# [What the task requires]
Since the copy must match the original, write out each record word for word, skipping only the pictures.

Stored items

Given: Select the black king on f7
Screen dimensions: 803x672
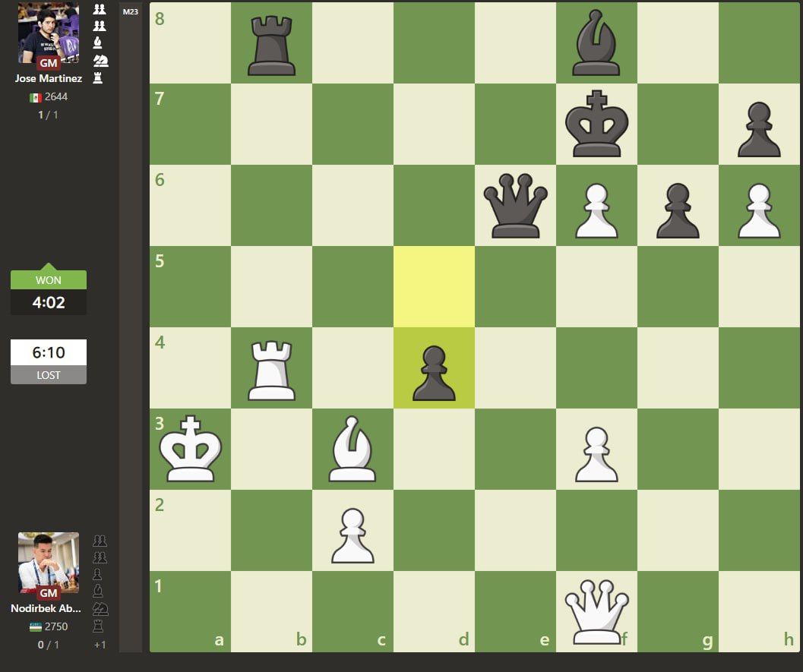Looking at the screenshot, I should [596, 124].
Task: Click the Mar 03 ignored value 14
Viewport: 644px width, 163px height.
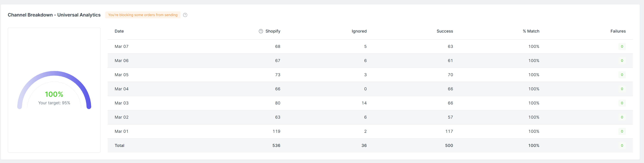Action: click(364, 103)
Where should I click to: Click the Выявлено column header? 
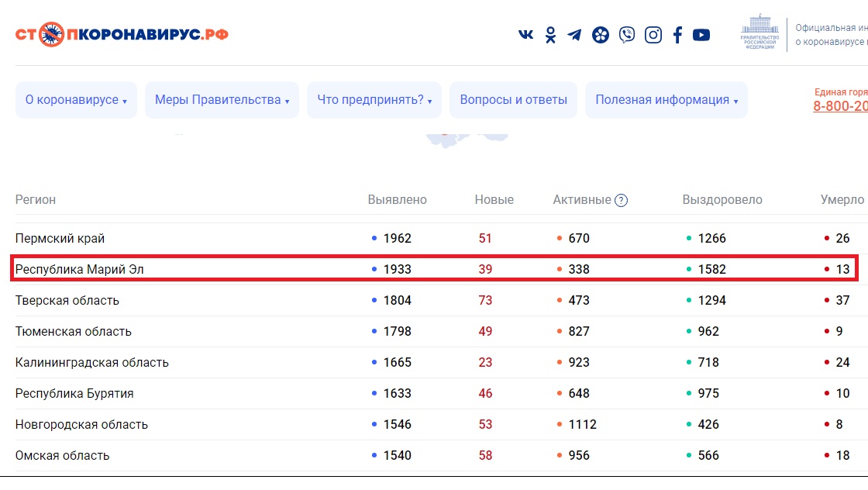pyautogui.click(x=397, y=200)
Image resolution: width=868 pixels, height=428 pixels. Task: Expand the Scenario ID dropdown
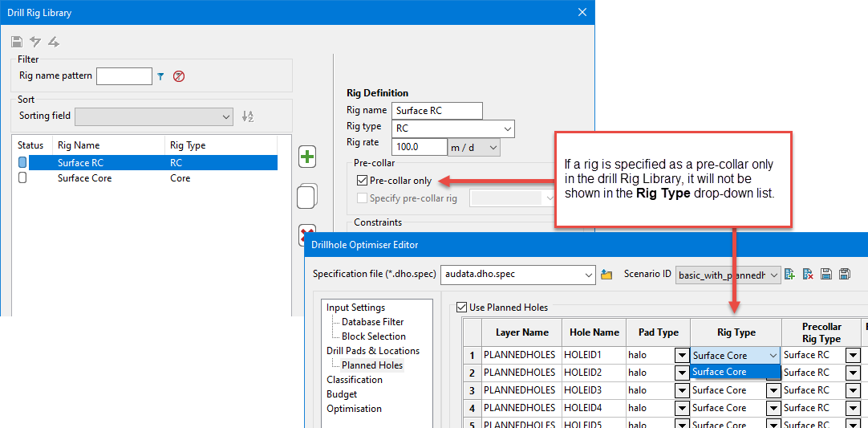[773, 275]
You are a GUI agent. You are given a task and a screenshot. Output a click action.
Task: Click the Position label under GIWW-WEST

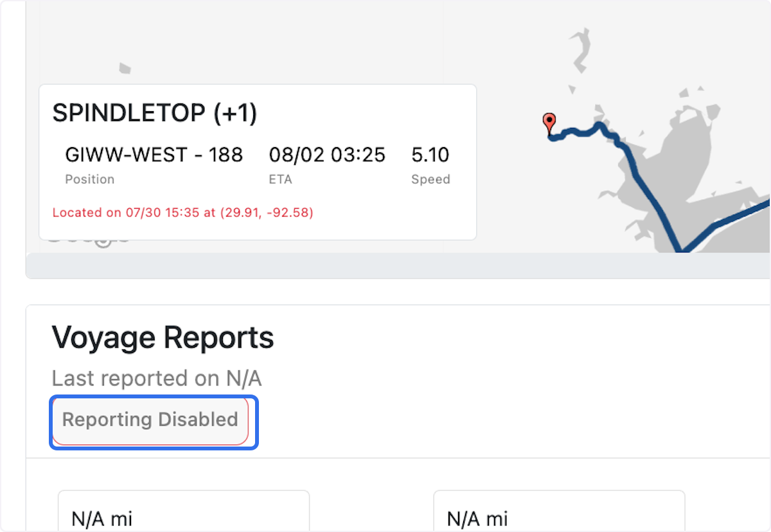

# [Answer to this problem]
Given: Select the black king on f7
Screen dimensions: 803x672
Looking at the screenshot, I should [596, 124].
Task: Click the Mar 03 ignored value 14
Viewport: 644px width, 163px height.
Action: click(364, 103)
Where should I click to: Click the Выявлено column header? 
pyautogui.click(x=397, y=200)
Image resolution: width=868 pixels, height=428 pixels. Task: Expand the Scenario ID dropdown
[773, 275]
You are a GUI agent. You are given a task and a screenshot. Output a click action.
Task: Click the Position label under GIWW-WEST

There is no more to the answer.